Joanne-Martin L'art de gagner à la Bourse sans risquer sa fortune (1860)

Quand vous avez été heureux, faites des économies, ménagez vos forces, n'exposez à nouveau qu'une partie de vos bénéfices. Quelle que soit votre fortune ne vous mettez jamais à cheval sur le ferme comme l'avait fait le comte. Ce jeu-là, malgré tout ce qu'on peut m'objecter, ne convient qu'aux princes de la finance. Qui s'y frotte s'y pique neuf fois sur dix. Nous défions toute la Bourse de nous montrer un seul petit spéculateur à découvert qui n'ait pas perdu à ce jeu-là une partie de sa fortune.
Mais, nous dira-t-on, les trois quarts des spéculateurs ne savent pas spéculer autrement.
Source : Gallica

Joanne-Martin L'art de gagner à la Bourse sans risquer sa fortune (1860)

On verra que tout n'est pas ni si rose ni si noir qu'on se l'imagine dans le métier de boursier. Pour le commun des martyrs la chute est souvent près du succès, et vice versa. Ces exemples instruiront les imprudents, et pourront empêcher quelques papillons étourdis de venir à la légère se brûler les ailes à la flamme du Trois pour cent.
Je ne saurais trop le répéter : il faut prémunir contre eux-mêmes ceux qui s'imaginent que les jeux de bourse sont faciles, ou que la réflexion et le calcul sont inutiles quand tout dépend du hasard, de la chance, comme je l'entends dire tous les jours.
Source : Gallica

Joanne-Martin L'art de gagner à la Bourse sans risquer sa fortune (1860)

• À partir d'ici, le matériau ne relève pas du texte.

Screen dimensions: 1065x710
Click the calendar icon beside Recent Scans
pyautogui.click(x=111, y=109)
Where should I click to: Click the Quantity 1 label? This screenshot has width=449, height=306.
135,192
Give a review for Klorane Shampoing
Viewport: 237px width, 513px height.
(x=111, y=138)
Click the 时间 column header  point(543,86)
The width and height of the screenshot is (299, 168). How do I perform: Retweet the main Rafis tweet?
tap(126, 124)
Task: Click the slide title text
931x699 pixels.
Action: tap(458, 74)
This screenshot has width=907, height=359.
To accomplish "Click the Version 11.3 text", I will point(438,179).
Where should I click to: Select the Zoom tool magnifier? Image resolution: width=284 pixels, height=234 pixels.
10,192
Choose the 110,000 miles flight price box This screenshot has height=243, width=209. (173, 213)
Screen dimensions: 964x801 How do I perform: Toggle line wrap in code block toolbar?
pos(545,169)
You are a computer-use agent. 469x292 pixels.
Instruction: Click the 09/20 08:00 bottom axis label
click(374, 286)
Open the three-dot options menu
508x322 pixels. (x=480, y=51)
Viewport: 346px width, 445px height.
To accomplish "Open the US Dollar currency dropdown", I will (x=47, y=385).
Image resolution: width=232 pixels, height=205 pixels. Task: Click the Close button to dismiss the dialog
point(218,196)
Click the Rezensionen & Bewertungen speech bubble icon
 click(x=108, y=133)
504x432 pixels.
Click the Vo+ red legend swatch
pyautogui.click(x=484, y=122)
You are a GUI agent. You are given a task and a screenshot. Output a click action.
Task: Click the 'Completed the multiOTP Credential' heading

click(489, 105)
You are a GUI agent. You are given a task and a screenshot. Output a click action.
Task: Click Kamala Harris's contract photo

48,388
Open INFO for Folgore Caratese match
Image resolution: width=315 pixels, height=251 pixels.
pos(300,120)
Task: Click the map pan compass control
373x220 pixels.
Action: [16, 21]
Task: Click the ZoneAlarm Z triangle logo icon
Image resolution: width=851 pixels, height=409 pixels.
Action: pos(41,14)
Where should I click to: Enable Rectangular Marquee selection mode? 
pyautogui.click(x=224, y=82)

Si elle est quelquefois réduite aux expédients, c'est que les affaires languissent, et la vie coûte si cher à Paris. Souhaitons seulement chez elle un peu plus de dignité et de tenue. On y voit parfois des paletots si fripés, des chapeaux si crasseux, des figures incultes tellement patibulaires qu'on se prend à douter si l'on est bien dans l'élégante et aristocratique Bourse de Paris, capitale de la France, ou dans quelque château perdu au fond des bois et hanté par des escarpes.